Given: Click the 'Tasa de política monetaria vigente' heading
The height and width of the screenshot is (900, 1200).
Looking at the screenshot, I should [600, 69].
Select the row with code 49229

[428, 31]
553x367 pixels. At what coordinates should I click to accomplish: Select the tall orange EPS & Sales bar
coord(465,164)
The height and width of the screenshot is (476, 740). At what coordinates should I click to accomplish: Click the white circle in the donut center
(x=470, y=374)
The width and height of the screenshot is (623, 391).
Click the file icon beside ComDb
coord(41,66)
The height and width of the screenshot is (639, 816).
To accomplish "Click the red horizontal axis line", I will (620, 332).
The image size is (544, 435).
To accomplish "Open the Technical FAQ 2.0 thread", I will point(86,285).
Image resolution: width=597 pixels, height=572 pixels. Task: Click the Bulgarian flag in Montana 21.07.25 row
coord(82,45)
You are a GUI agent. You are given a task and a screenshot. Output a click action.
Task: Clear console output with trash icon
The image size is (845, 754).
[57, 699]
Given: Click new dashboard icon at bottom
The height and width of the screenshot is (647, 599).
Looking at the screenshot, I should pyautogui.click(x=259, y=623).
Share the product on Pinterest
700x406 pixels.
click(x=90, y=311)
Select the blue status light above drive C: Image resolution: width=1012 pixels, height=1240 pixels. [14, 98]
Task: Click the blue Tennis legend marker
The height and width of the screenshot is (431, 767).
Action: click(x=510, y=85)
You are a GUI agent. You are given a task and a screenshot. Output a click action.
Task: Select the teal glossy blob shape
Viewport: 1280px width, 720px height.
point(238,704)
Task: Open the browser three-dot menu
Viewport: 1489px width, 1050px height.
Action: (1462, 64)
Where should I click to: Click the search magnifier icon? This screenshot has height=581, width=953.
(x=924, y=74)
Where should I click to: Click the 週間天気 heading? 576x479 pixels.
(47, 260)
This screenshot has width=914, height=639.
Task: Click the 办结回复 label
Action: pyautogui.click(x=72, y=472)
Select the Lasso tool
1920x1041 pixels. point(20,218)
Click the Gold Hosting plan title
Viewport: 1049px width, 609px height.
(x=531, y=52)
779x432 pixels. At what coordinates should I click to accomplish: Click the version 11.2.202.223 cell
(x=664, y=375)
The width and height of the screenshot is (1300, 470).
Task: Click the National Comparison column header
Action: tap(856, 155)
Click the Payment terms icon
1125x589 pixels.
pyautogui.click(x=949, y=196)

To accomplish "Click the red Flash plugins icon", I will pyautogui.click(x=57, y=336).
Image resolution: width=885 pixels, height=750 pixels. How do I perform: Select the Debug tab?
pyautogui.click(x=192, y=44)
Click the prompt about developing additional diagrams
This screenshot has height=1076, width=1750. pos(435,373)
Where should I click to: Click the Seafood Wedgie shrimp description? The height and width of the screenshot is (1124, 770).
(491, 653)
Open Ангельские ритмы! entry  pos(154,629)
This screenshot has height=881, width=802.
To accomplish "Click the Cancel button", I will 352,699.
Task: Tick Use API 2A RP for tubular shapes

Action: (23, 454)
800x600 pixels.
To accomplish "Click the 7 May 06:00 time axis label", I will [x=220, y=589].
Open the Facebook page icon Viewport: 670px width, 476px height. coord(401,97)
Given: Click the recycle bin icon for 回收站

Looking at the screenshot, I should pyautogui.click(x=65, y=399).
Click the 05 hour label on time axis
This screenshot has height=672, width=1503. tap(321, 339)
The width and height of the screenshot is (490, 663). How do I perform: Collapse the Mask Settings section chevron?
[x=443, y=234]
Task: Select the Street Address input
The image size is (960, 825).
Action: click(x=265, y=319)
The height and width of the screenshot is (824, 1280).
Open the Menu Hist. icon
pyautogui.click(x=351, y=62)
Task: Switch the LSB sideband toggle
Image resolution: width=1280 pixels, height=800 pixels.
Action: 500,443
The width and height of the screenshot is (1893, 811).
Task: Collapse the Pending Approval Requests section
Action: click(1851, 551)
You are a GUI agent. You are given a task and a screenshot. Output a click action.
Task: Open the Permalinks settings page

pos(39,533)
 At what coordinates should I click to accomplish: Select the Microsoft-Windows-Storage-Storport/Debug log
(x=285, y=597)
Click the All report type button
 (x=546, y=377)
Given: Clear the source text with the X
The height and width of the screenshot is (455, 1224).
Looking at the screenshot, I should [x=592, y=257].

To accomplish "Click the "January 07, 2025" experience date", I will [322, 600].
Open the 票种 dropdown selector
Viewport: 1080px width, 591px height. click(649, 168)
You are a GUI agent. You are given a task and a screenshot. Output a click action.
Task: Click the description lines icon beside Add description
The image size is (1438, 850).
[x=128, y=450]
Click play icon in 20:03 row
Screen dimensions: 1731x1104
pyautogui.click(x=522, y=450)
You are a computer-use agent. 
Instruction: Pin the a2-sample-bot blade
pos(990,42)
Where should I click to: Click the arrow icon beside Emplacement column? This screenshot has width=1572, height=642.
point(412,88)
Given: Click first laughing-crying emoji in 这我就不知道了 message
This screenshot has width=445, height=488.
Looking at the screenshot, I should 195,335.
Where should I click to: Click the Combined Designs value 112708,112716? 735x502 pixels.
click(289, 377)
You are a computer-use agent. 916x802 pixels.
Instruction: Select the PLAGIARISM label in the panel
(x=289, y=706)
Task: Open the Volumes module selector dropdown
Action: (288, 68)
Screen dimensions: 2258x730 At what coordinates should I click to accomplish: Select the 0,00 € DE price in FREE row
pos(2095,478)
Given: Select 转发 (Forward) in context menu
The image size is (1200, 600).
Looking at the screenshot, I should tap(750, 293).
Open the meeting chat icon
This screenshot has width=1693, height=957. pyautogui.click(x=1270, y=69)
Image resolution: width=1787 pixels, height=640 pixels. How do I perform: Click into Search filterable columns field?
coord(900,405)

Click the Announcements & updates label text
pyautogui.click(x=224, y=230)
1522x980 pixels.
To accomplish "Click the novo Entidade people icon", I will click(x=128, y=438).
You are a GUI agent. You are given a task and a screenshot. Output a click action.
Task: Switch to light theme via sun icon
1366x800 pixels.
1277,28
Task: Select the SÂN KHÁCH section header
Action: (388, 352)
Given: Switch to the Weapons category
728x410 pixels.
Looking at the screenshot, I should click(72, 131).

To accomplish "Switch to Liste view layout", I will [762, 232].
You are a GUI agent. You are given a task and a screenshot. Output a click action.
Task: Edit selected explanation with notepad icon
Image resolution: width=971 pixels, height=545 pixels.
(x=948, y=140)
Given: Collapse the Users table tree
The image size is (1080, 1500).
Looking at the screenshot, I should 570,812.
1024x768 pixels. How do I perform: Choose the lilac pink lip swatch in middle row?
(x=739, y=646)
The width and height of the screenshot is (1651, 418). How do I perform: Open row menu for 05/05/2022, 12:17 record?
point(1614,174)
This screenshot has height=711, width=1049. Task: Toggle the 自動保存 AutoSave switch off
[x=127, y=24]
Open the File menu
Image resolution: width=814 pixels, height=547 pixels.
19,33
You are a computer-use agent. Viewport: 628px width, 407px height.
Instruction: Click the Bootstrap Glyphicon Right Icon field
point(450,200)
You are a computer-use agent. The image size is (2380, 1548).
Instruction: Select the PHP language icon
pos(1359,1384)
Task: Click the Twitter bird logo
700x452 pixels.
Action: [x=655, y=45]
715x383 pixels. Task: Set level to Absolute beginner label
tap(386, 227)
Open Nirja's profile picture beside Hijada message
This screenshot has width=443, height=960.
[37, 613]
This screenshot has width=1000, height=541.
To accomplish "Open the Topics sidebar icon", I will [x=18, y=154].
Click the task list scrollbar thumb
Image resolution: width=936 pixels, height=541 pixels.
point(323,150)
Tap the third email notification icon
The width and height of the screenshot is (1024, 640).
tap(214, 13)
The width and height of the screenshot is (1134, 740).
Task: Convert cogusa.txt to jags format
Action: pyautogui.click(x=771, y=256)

+---+

# [Action item]
All that is wanted is an exact copy of the lines above from the one with "Click the prompt" through the one with "Open Ангельские ритмы!", with both ends included.

# [Solution]
Click the prompt about developing additional diagrams
This screenshot has height=1076, width=1750. pos(435,373)
Where should I click to: Click the Seafood Wedgie shrimp description? The height and width of the screenshot is (1124, 770).
(491, 653)
Open Ангельские ритмы! entry  pos(154,629)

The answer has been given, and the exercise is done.